A rich stream having the parameters of point 61 and point 71
Are mixed together with the parameters
A working fluid having two parameters is obtained. The working fluid having the parameters of point 62 then enters heater 412, where it is heated by an external heat source to obtain the parameters of point 30. This often corresponds to the state of superheated steam.

A working stream having the parameters of point 30 enters the high pressure turbine 418 and expands to produce mechanical power, which is converted to electrical power. In an intermediate stage of high pressure turbine 416, a portion of the initially expanded stream is extracted to form an expanded stream having the parameters of point. This point 3
An expanding stream having a parameter of 4 is mixed with a lean stream having a parameter of point 44 (described above). As a result of this mixing,
An "intermediate flow" having the parameters of point 65 results. The other portion of the expanding flow continues its expansion through the second stage 420 of the high pressure turbine 416 with the parameters at point 35 and exits from this high pressure stage 416 with the parameters at point 36.

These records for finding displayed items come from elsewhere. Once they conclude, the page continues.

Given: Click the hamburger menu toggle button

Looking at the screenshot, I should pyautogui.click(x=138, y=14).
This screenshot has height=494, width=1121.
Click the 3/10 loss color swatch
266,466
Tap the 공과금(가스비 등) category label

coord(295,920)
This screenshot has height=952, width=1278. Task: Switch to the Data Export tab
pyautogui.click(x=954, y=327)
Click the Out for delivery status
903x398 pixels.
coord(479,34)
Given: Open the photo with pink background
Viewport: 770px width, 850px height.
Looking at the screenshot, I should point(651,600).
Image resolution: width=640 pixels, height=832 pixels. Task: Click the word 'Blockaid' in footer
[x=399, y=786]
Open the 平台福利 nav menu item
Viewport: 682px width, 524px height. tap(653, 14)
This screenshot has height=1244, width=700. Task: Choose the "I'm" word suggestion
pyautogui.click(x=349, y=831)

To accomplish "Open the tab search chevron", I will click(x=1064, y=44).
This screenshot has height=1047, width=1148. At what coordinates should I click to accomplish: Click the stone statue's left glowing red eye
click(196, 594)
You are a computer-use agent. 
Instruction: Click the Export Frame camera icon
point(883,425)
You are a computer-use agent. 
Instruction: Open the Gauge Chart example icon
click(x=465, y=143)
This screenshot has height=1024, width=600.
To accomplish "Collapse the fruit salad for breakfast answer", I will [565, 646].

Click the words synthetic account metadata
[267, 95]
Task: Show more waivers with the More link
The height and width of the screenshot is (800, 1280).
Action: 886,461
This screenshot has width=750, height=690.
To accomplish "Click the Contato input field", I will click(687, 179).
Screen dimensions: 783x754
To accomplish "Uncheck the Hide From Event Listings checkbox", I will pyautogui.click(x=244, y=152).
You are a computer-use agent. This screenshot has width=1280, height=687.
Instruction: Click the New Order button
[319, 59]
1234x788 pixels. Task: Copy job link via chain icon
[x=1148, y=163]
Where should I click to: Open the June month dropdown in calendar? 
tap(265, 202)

As can be seen from the above description, the composition of the intermediate stream having the parameter at point 71 is the same as the composition of the intermediate stream having the parameter at point 65. Also point 7
Working fluid with parameters at point 62 resulting from mixing of a stream with parameters 1 and 61 (described above)
Is also identical to the composition of the expanding stream having the parameter at point 34.

The result of the above mixing is as follows.
First, a lean stream having the parameters of point 44 is added to the expanded stream of working composition having the parameters of point 34. This mixture is then combined with a concentrated stream having the parameters of point 61 (described above). Dilute flow (point 44) and dense flow (point 61)
Is exactly the working composition (ie, the composition of the spent stream of 38), and thus the composition of the working stream having the parameters of point 62 (from the mixing of the streams having the respective compositions of points 34, 44 and 61) (Composed composition) is equal to the composition of the spent stream at point 38. The working stream (point 62) thus regenerated from the lean stream and the rich stream is preheated by the heat of the expanded stream mixed therewith, and when the regenerated working stream is heated in the heater 412, Produces efficient heat transfer.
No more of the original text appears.